Renpet: Snip snip, who clipped this lady out of the larger fabric she once was a part of? Did she decorate a curtain, blessing an Egyptian home with her serene—and now crooked—smile? These are things I ponder as I work. I must ask Cilla, as they are questions for an art historian. I look at the image on my paint-spattered iPad of a colorful lady swaddled (or is she shrouded?) in black and white. She seems to be missing feet. I paint the suturing stitches in her mid-section, wondering if they represent part of an earlier conservation effort, or is she an amalgam of two ancient fragments sewn together to please a 19th-century collector? Here in my Brooklyn studio, where a delivery truck has been idling beneath my window for the last hour, I focus on the object itself.
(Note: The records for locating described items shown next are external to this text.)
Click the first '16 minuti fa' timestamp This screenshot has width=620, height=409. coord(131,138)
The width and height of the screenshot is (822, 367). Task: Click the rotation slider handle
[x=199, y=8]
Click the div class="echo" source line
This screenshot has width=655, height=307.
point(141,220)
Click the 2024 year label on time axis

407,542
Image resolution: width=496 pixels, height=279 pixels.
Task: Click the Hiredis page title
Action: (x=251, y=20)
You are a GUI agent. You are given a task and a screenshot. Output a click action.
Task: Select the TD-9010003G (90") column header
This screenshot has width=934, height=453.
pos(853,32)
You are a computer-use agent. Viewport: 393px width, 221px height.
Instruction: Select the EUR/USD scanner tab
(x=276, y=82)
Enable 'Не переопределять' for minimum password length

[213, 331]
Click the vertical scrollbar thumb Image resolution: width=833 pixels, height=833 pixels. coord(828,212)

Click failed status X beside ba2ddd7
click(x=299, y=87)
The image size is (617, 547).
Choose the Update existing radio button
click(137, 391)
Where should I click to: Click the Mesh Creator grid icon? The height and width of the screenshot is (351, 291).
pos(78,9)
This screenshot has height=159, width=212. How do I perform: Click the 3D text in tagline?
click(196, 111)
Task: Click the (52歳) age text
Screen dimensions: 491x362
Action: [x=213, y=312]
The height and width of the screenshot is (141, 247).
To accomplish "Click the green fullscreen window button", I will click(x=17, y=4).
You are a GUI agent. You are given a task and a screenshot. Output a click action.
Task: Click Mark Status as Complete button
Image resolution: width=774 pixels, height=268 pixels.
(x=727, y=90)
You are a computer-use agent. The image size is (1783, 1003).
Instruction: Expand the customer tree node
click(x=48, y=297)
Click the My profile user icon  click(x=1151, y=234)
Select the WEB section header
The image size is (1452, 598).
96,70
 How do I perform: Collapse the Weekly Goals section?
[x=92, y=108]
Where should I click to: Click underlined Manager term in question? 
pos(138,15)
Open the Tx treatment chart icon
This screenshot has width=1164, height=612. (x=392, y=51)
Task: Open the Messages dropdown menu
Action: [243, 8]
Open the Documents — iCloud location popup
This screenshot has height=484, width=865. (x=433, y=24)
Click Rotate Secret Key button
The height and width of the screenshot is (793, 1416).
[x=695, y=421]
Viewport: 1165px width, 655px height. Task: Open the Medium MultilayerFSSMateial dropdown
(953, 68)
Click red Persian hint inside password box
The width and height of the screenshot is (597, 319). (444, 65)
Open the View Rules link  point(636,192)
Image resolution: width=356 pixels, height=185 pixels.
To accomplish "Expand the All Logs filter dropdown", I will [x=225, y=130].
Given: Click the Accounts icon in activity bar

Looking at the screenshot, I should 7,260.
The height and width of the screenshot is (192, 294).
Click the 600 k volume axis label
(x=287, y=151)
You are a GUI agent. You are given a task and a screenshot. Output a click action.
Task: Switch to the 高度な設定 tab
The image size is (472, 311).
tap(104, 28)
At the museum, Kathrin had described with such obvious affection the thread-by-thread repair of her treasured “Schätzchen.” Squeezing another blob of Dioxazine Purple onto my palette, I imagine that some 19th-century collector fell in love with her classical features, flowers, and fruit, seeing in her a Roman goddess like Flora or Ceres. I paint tiny brushstrokes around the perimeter of the figure, so she seems to swim through infinite space. In the Egyptian pantheon it was Renpet who personified fertility, spring, and youth. Taking another snapshot of the half-finished painting, I send it to Cilla and Kathrin in Berlin and confide that I sense them peeking over my shoulder. They reply, it feels like we’re weaving together. April sunlight streams across the canvas stapled to the wall like a specimen. Later the painting will be stretched, but for now Renpet can be rolled up and travel with me. Rennie, my Border Terrier, and Petra, my Golden
Retriever, dream happy dog-dreams. “Ren,” I yell, “Pet,” time for supper! Renpet has become my Schätzchen too.